[[ RECORDS FOR THE EXERCISE, beginning ]]

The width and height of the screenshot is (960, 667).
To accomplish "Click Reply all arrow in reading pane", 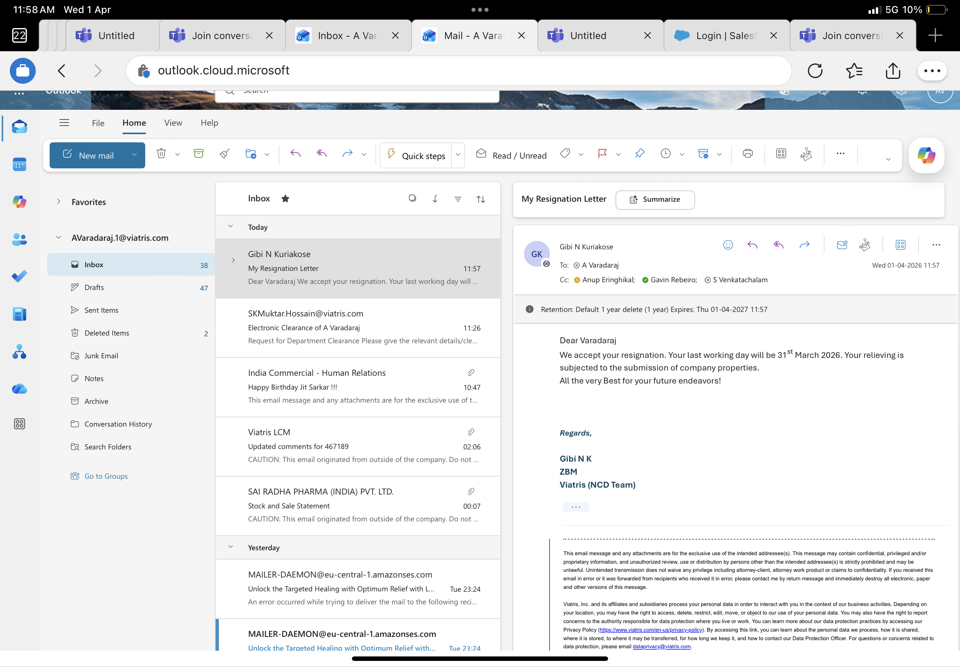I will click(778, 245).
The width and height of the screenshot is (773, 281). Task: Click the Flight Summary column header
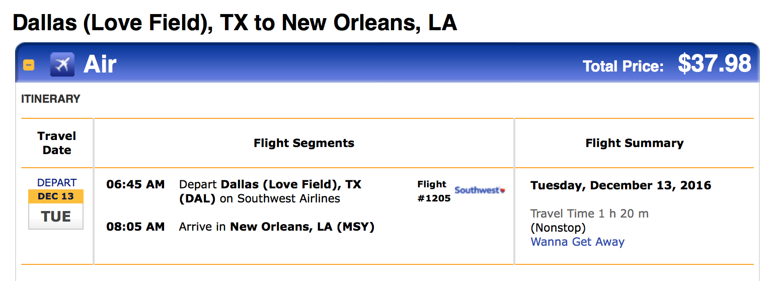[x=634, y=143]
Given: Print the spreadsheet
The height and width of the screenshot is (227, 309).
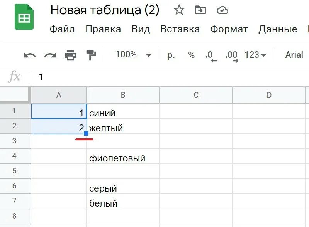Looking at the screenshot, I should point(70,55).
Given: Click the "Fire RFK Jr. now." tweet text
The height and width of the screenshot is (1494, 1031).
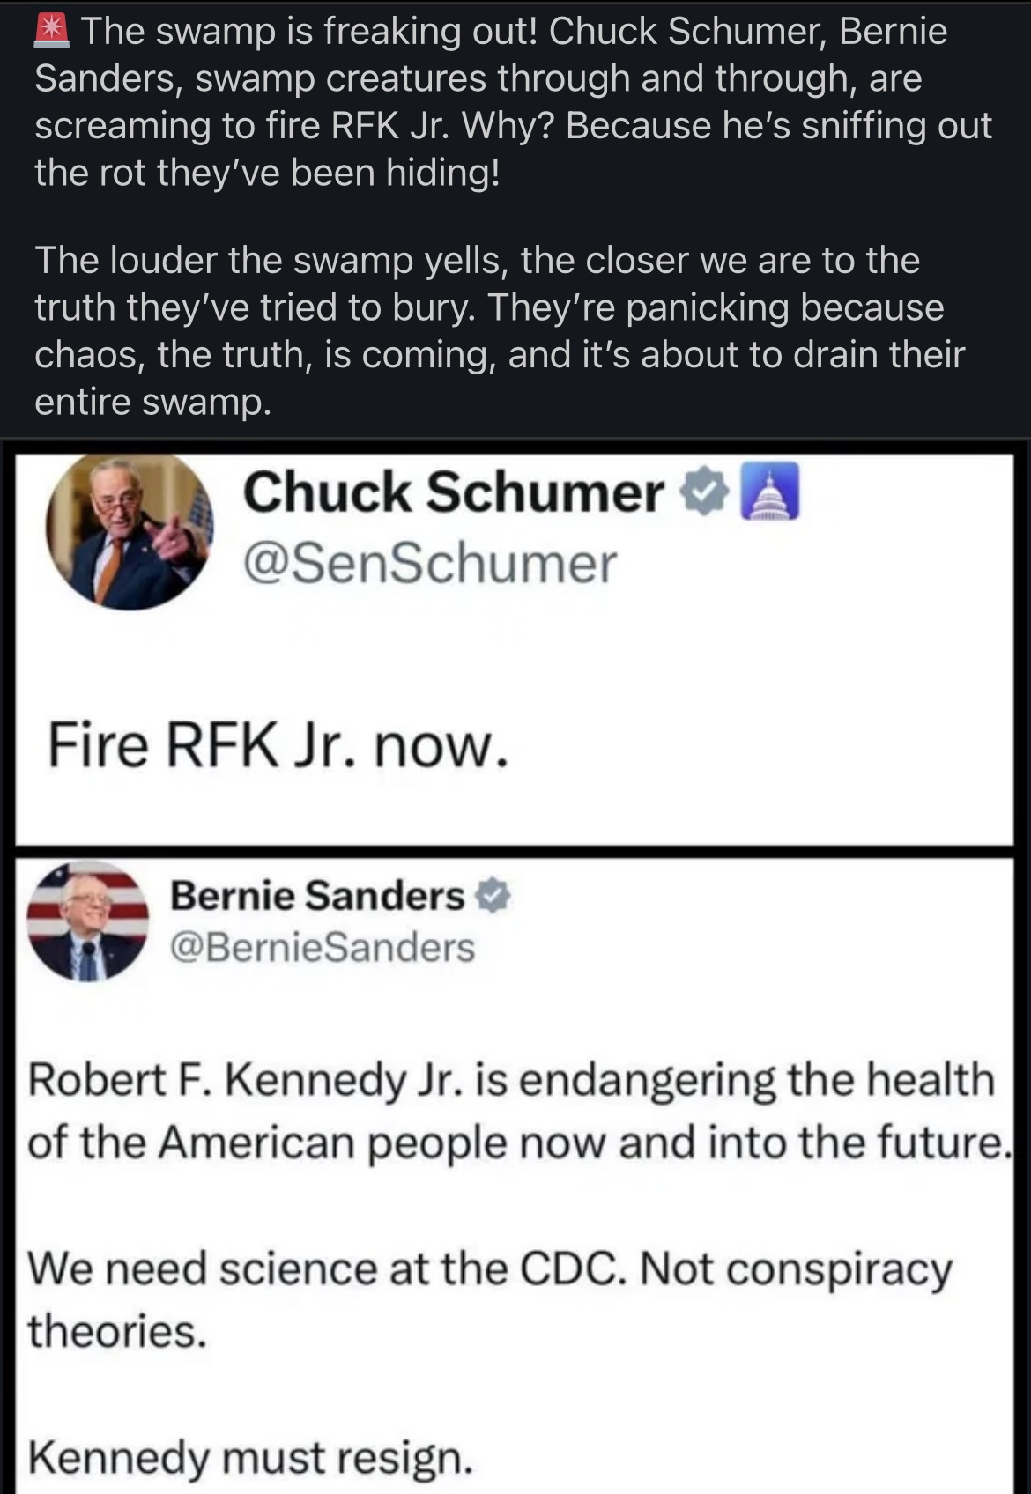Looking at the screenshot, I should 278,746.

[[ RECORDS FOR THE EXERCISE, end ]]

ACTION ITEM
Where the line holding "The height and width of the screenshot is (1494, 1031)." appears, start copying, and continue exactly through the last line of the listing, both ends included, skipping the pictures.

RESPONSE
The height and width of the screenshot is (1494, 1031).
Looking at the screenshot, I should 278,746.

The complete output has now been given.